Separation and Purification Technology, Vol.81, No.2, 200-207, 2011
Electrochemical recovery of zinc from the spent pickling baths coming from the hot dip galvanizing industry. Potentiostatic operation
An electrochemical reactor was developed to recover zinc from the spent pickling solutions coming from the hot dip galvanizing industry. These solutions mainly contain ZnCl(2) and FeCl(2) in aqueous HCl media. The effect of the applied potential on the figures of merit (fractional conversion, current efficiency, space-time yield and specific energy consumption) of the electrochemical reactor was analysed. Voltammetric experiments were performed previously in order to select the optimum conditions to be applied in the electrolysis experiments. From the I-V curves it was inferred that bulk zinc deposition started from potential values more cathodic than -0.99 V. The hydrogen evolution reaction (HER) appeared from -0.45 V and masked the zinc cathodic peak Cl, related to bulk zinc deposition, at high HCl concentrations. The presence of HCl inhibited iron deposition in synthetic samples. The additives present in the real baths, which diminish the massive hydrogen generation, allowed the observation of peak Cl. The potential values to be applied in the electrolysis experiments were chosen from the voltammetric experiments and ranged between -1 V and -1.75 V. In the absence of iron in solution, as the electrode potential was shifted towards more negative values, the space-time yield of zinc and its fractional conversion increased because of the increase in the electrode roughness and the hydrogen turbulence-promoting action.

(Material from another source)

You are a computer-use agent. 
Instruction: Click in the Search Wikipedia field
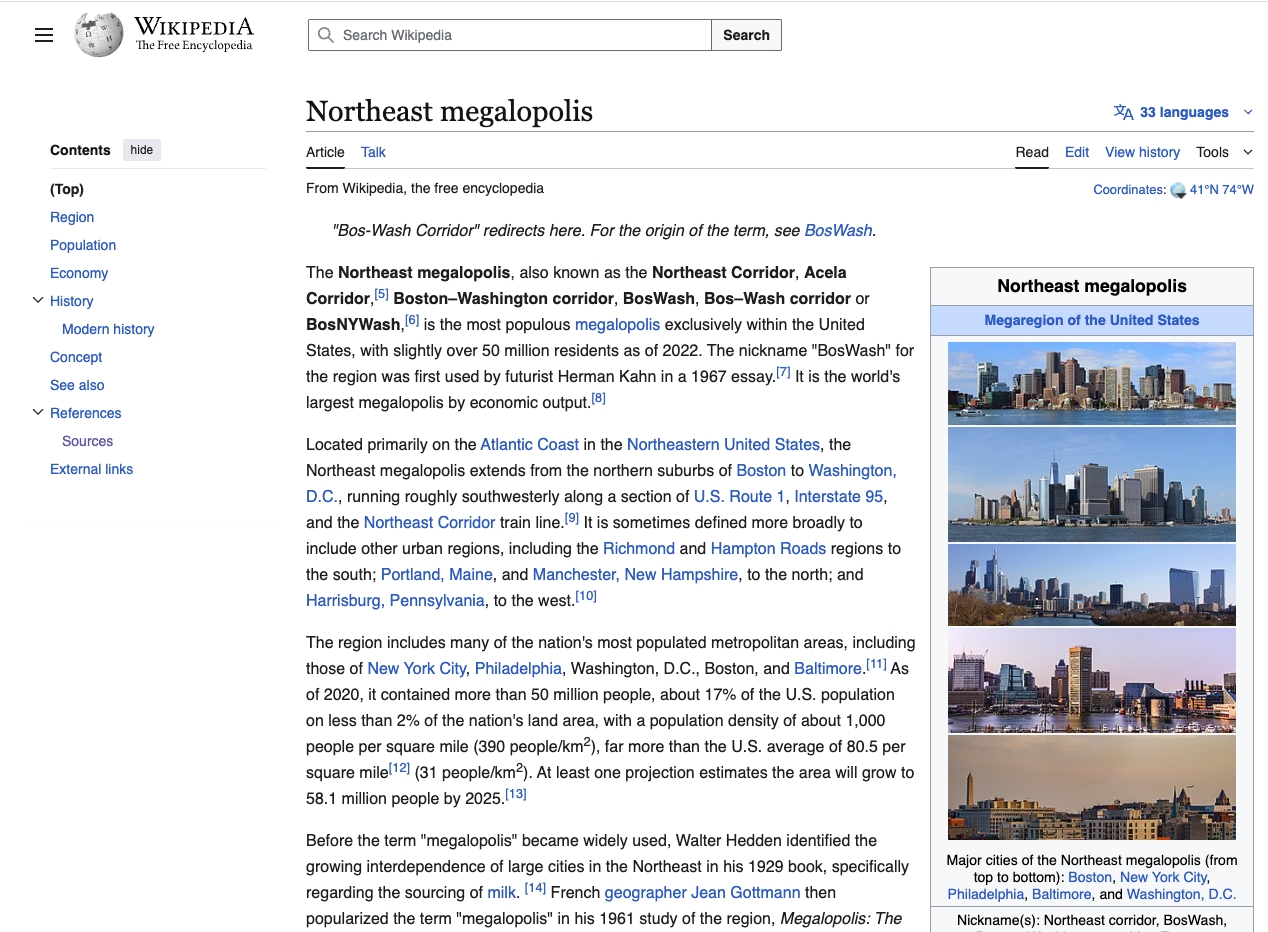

Simultaneously, the specific energy consumption decreased initially due to the increase in the zinc conversion rate but decreased for the most cathodic potential value due to HER. The presence of iron in synthetic solutions led to a decrease in current efficiency associated with the reverse redox Fe(2+)/Fe(3+) system and to the enhancement of the HER, which also induced increments in the local pH and the subsequent zinc redissolution for the most cathodic potential values. On the contrary, the additives present in the real spent pickling baths avoided the adverse effects of iron, and zinc electrodeposition was possible even at high cathodic potential values. In fact, a potential value of -1.75 V was selected as the optimum since the conversion, the current efficiency and the space time yield obtained in the real baths were relatively high. (C) 2011 Elsevier B.V. All rights reserved.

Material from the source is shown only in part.